A few notable additions to the recommended guidance include:
- Provide all workers with face coverings (i.e., cloth face coverings, surgical masks), unless their work task requires a respirator. Many states did/do not require this, and OSHA did not previously recommend employers provide masks.
- Offer a COVID-19 vaccine at no cost to eligible employees.
- Do not distinguish between vaccinated workers and those who are not vaccinated for purposes of implementing safety measures. Even vaccinated workers need to continue protective measures, such as wearing a mask and social distancing. As OSHA notes, “at this time there is not evidence that COVID-19 vaccines prevent transmission of the virus from person-to-person.”
- Minimize the impact that quarantine has on employees by permitting telework if possible and providing paid sick leave. Employers with less than 500 employees are encouraged to voluntarily continue leave under the FFCRA, for which tax credits are available through March 31, 2021.
- Provide state and local guidance on screening and testing.
- Assign a workplace coordinator who is responsible for handling COVID-19 issues.
Many states, particularly those with a state-OSHA agency (e.g., Cal/OSHA), have implemented emergency regulations to address COVID-419 workplace hazards, raging from reporting requirements to comprehensive standards that require a written plan, employee training, various infection-control methods, and other measures. Employer obligations in these states have not changed as a result of what has been issued by OSHA.

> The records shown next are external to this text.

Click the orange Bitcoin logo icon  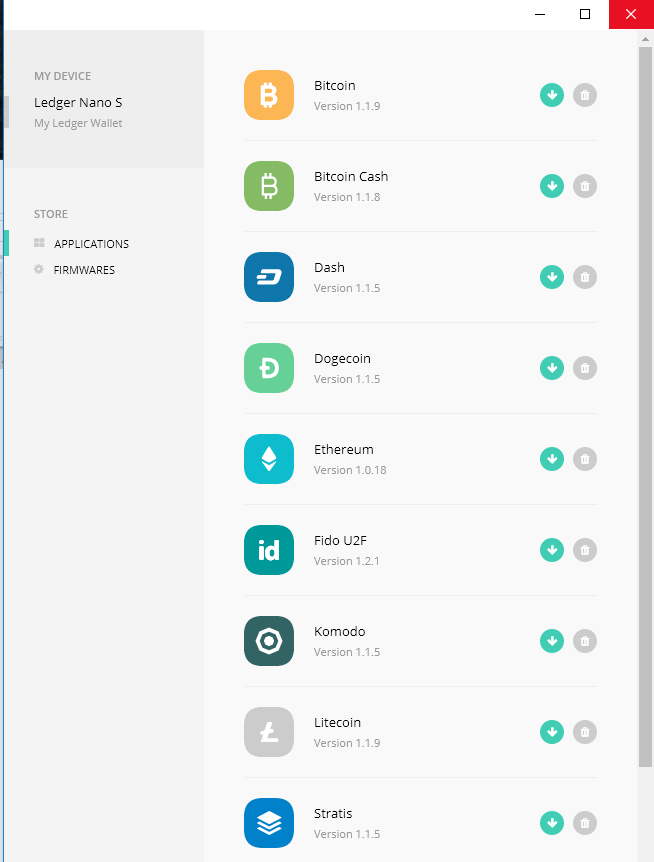tap(269, 95)
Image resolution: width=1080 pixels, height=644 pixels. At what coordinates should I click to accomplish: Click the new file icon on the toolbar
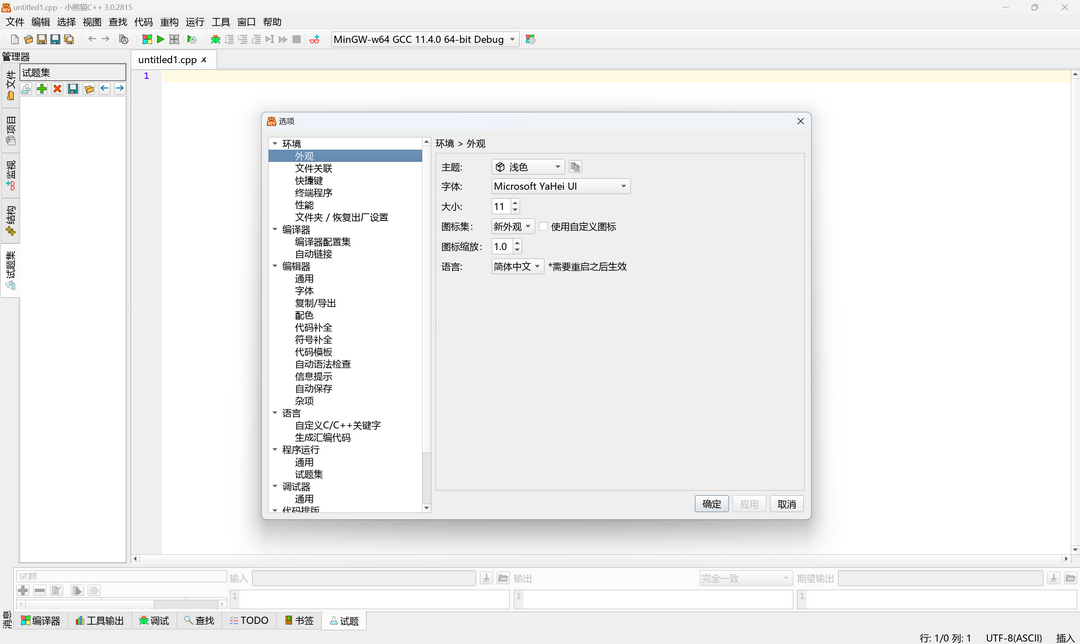pyautogui.click(x=14, y=39)
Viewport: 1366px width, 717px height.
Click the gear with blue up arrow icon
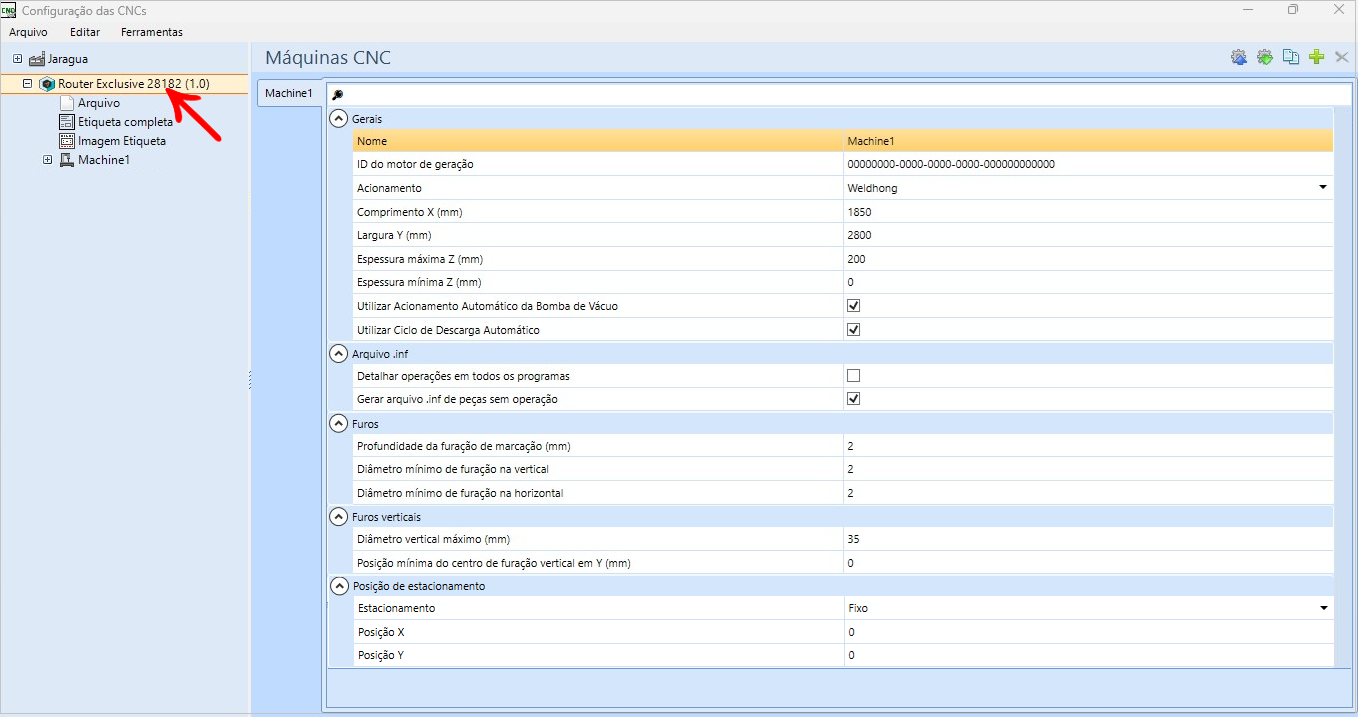[x=1239, y=57]
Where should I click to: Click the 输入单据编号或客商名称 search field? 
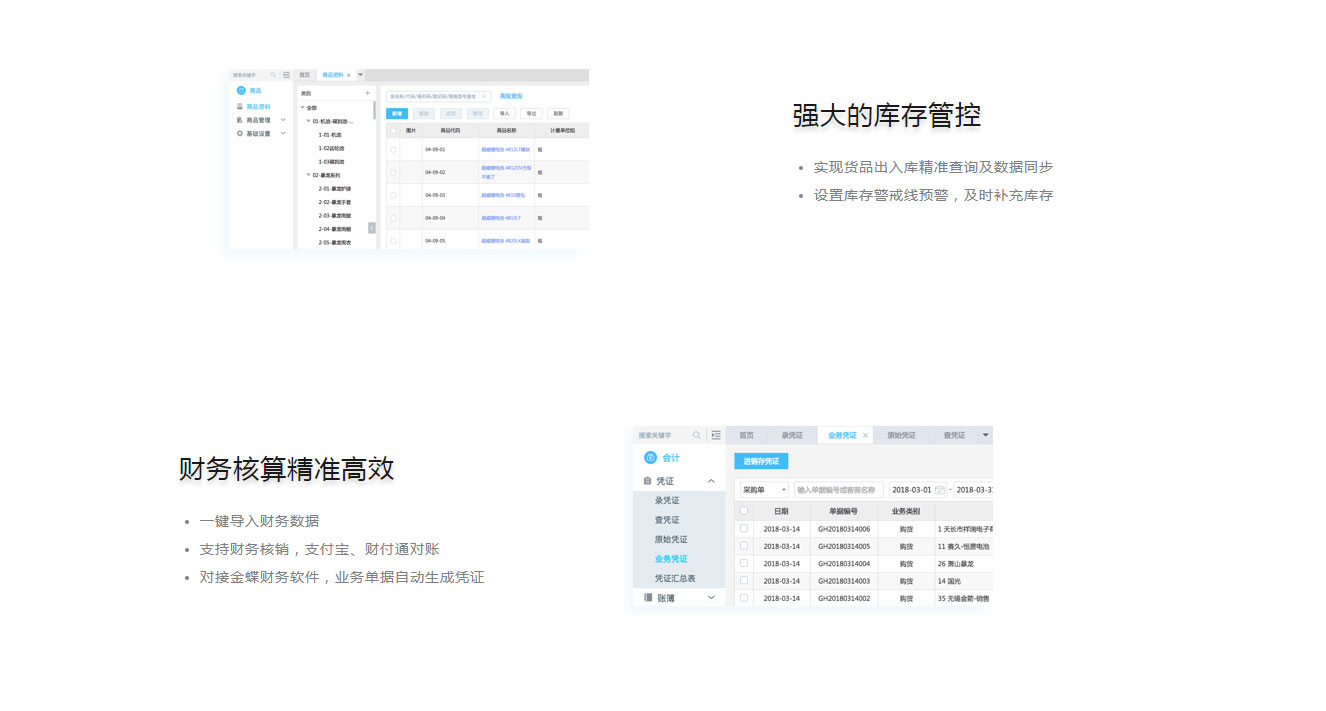pos(838,490)
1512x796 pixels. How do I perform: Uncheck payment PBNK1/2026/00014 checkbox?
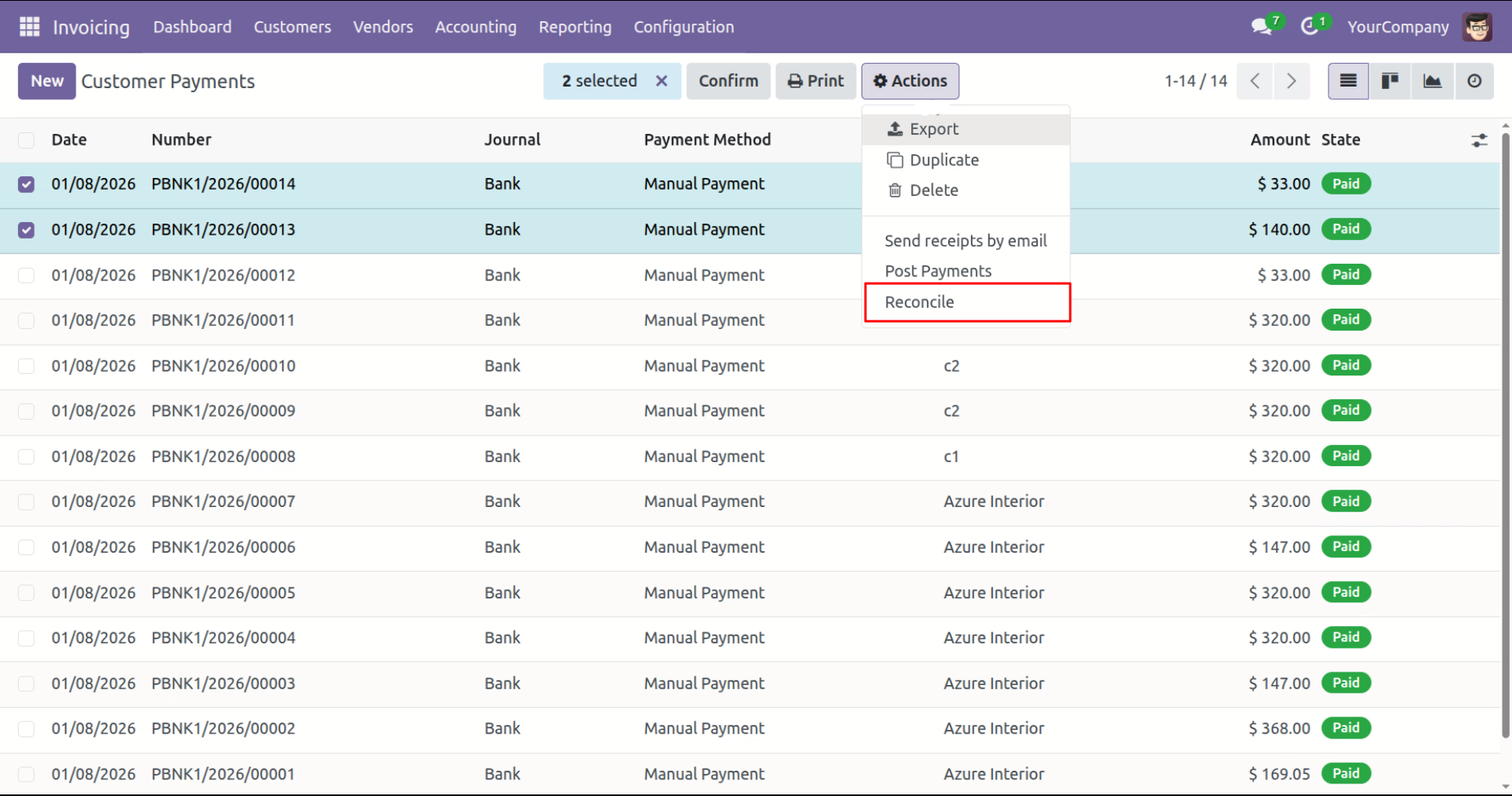pos(26,184)

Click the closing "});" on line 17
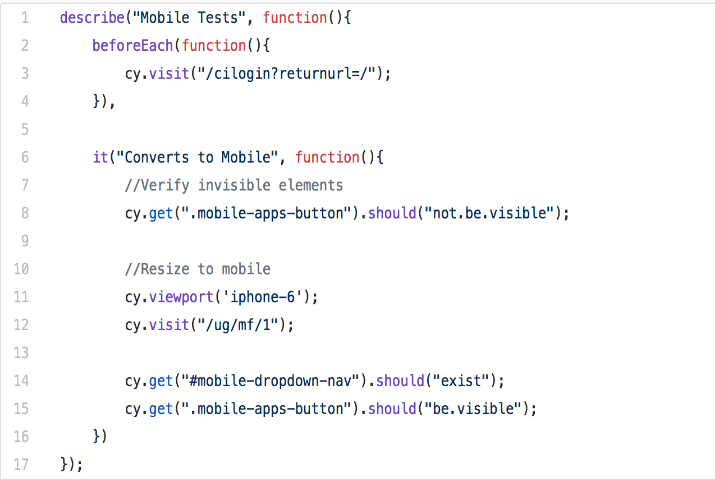tap(71, 464)
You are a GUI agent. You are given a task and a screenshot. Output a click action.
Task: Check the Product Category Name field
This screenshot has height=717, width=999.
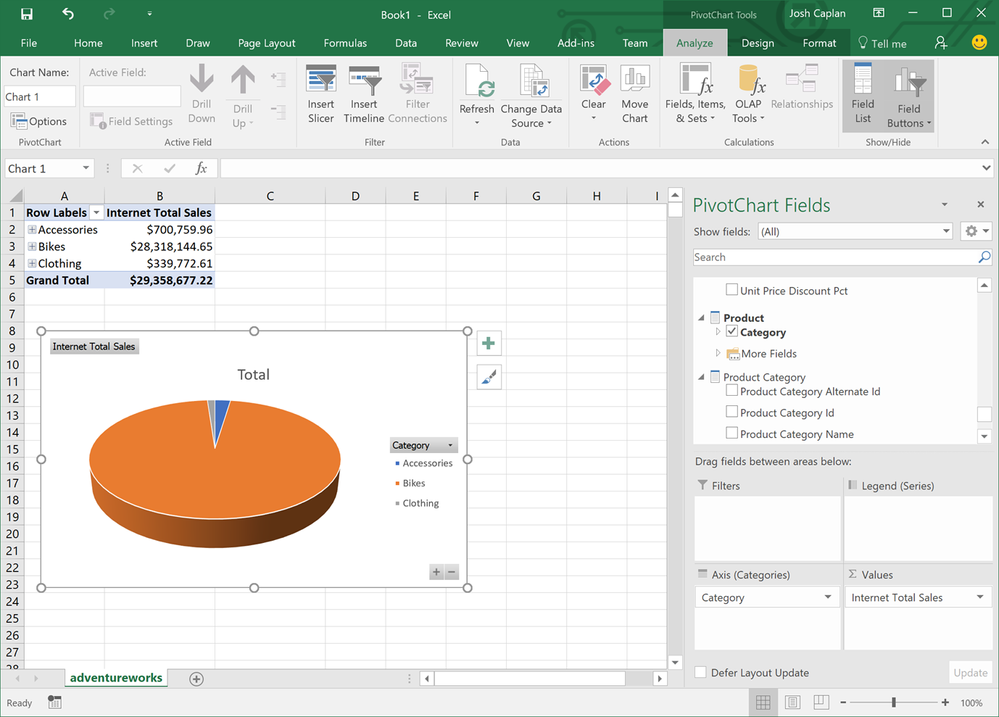732,434
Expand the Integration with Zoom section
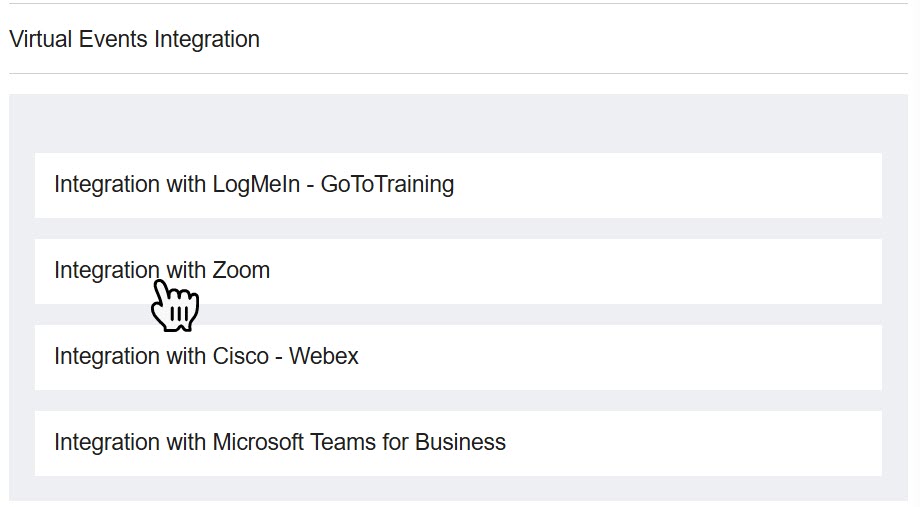This screenshot has height=507, width=920. (458, 271)
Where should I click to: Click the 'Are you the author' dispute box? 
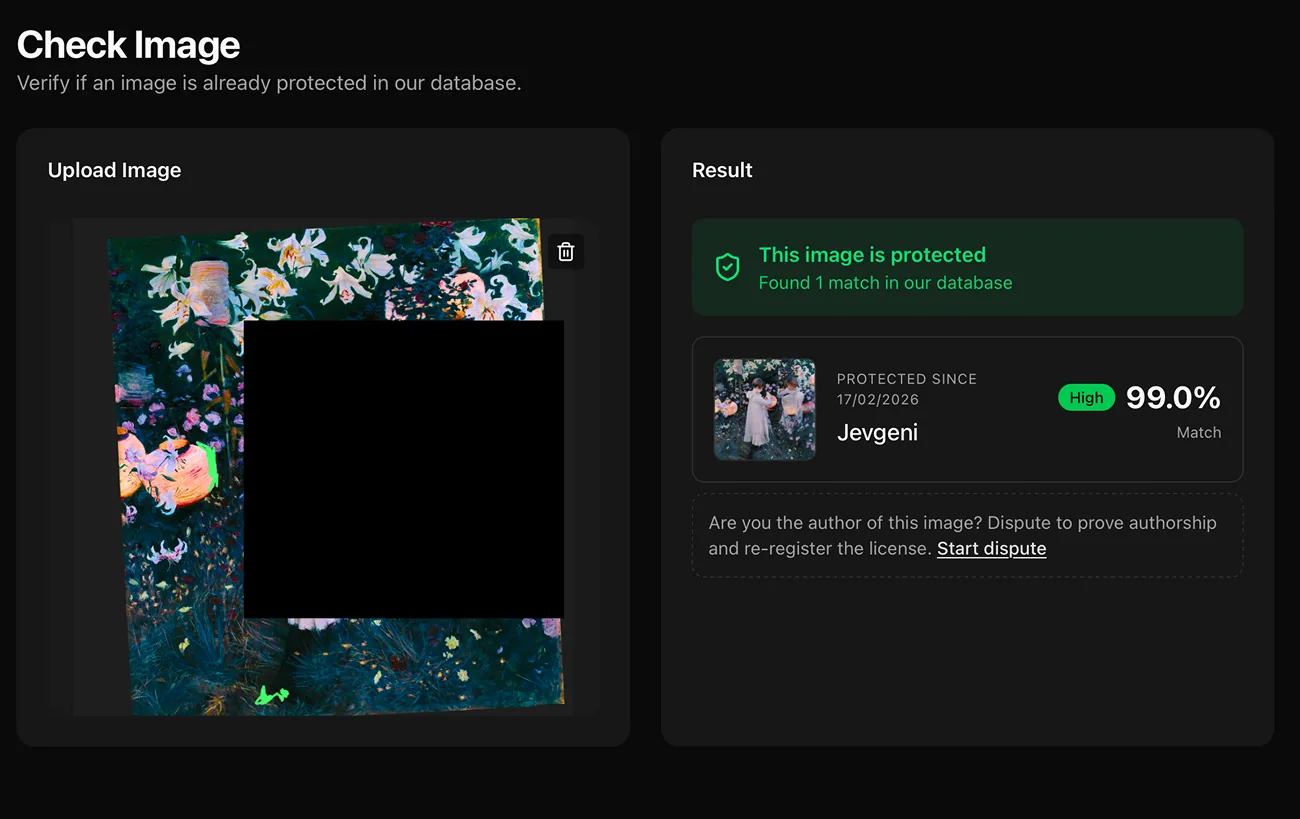tap(967, 535)
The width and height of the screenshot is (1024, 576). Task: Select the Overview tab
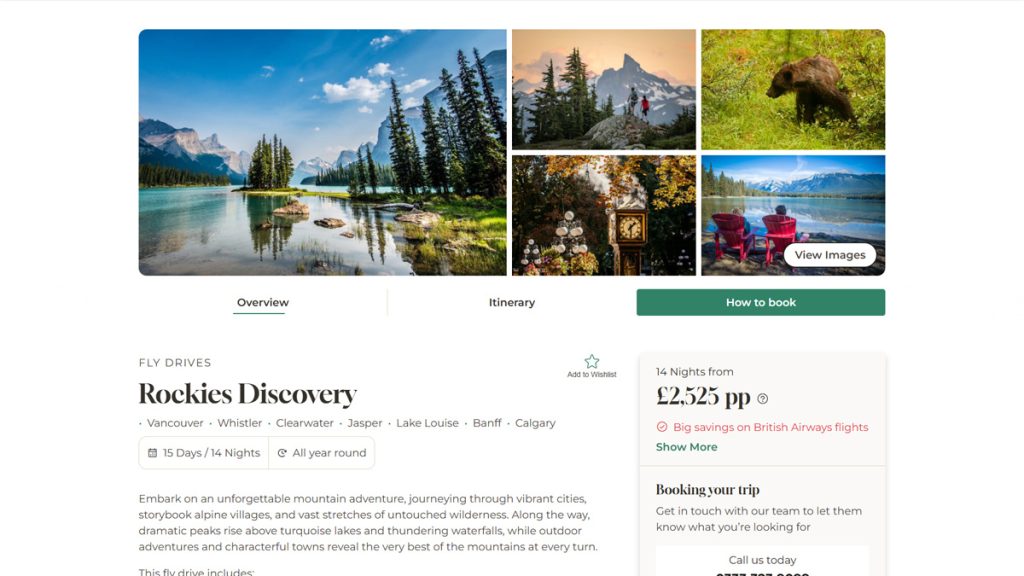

All employers, but certainly those in states who have passed mandatory workplace safety standards, are encouraged to review OSHA’s “Protecting Workers: Guidance on Mitigating and Preventing the Spread of COVID-19 in the Workplace” and begin implementing as many of the protocols as feasible. Those who do will not only be ahead of the game when OSHA issues its expected emergency temporary standards, but they will also make their workers and workplace safer.